The Treaty of Radnot was a treaty signed on 6 December 1656 during the Second Northern War in Radnot in Transylvania (now Iernut in Romania). Faced with strongly successful Polish resistance to the Swedish invasion, King Charles X Gustav suggested that his adversary be partitioned among Sweden and its allies. The treaty divided the Polish–Lithuanian Commonwealth between the signing parties.

According to the treaty:
- Charles X Gustav of Sweden was to receive Royal Prussia, Kuyavia, northern Masovia, Samogitia, Courland and Inflanty.
- Bogusław Radziwiłł was to receive the Nowogródek Voivodeship.
- Frederick William, Elector of Brandenburg was to receive Greater Poland.
- Bohdan Khmelnytsky was to receive south-eastern parts of the Kingdom of Poland (territories between Batoh and Novhorod-Siverskyi).
- George II Rákóczi was to receive southern Polish territories, mostly Lesser Poland (including Kraków).

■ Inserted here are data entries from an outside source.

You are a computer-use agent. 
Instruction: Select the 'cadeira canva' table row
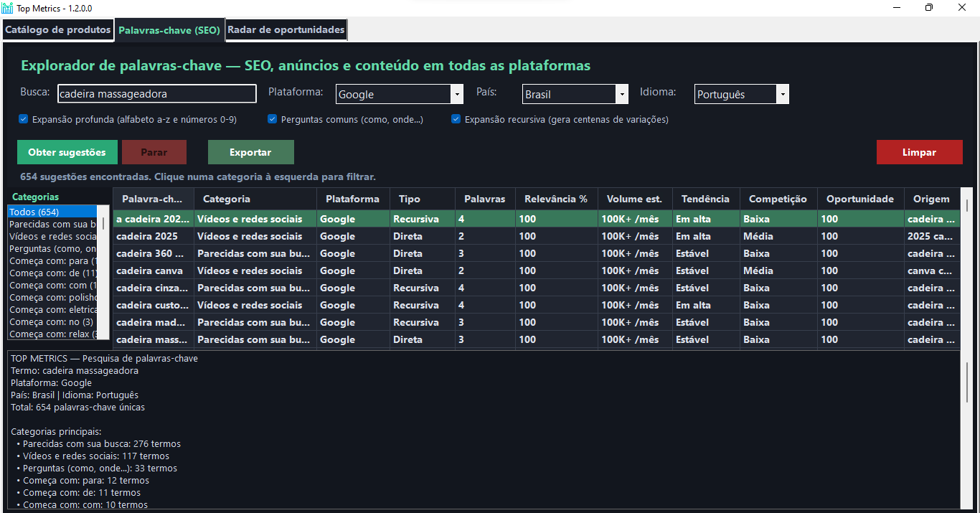(537, 270)
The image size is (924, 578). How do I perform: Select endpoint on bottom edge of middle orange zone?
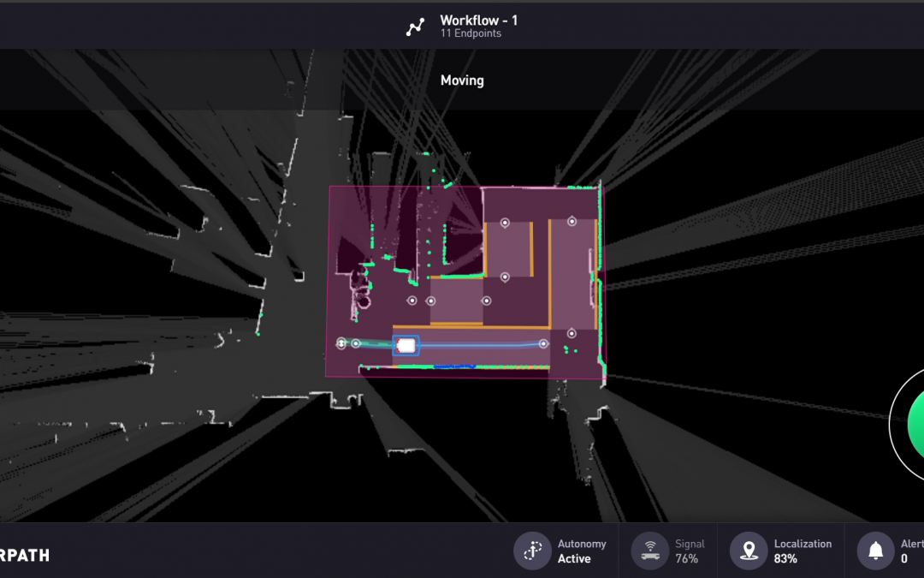tap(505, 277)
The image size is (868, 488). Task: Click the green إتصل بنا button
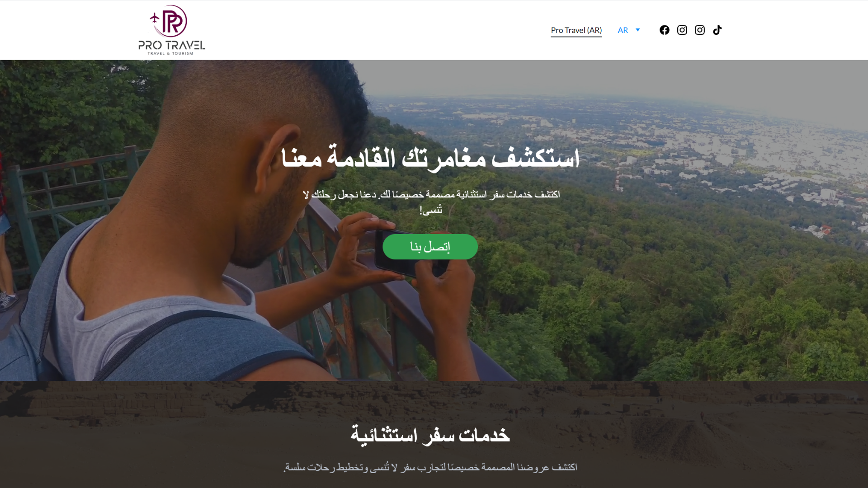[430, 247]
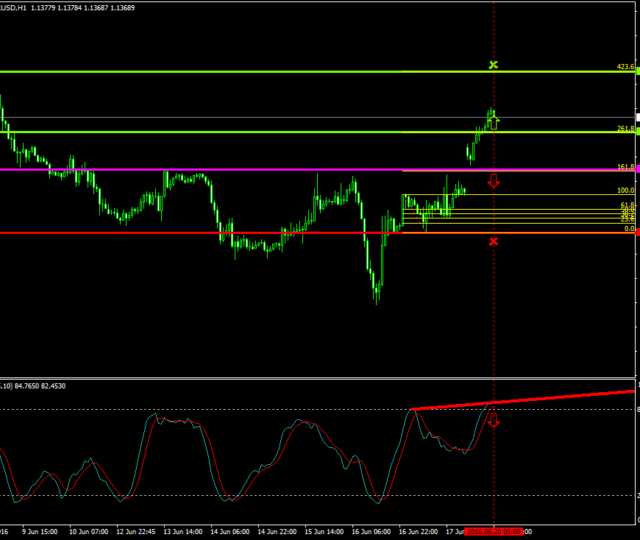640x540 pixels.
Task: Click the white current price marker on the price axis
Action: point(637,118)
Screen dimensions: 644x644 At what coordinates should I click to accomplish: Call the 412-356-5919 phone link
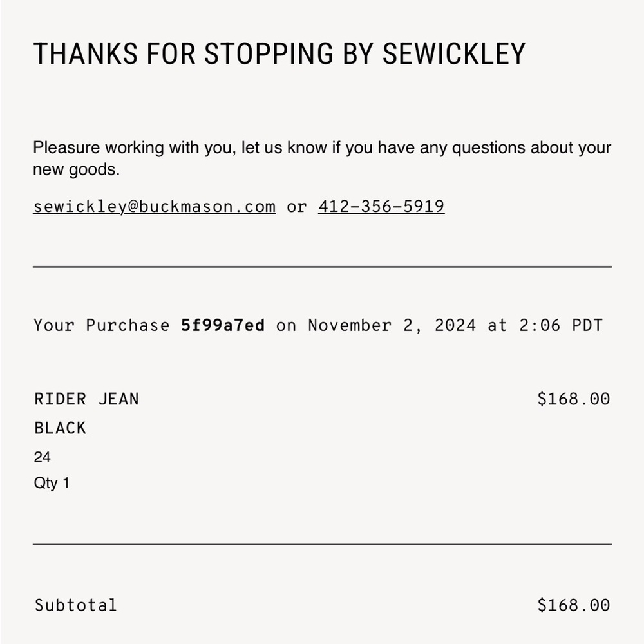(x=381, y=207)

One of the main results of the treaty was that George II Rákóczi invaded the Commonwealth in January 1657 with various allies. The changing geopolitical situation prevented the treaty from ever being fully implemented, as the Commonwealth recovered and repulsed the invaders. The treaty is seen as a precursor to the 18th-century partitions of the Polish–Lithuanian Commonwealth.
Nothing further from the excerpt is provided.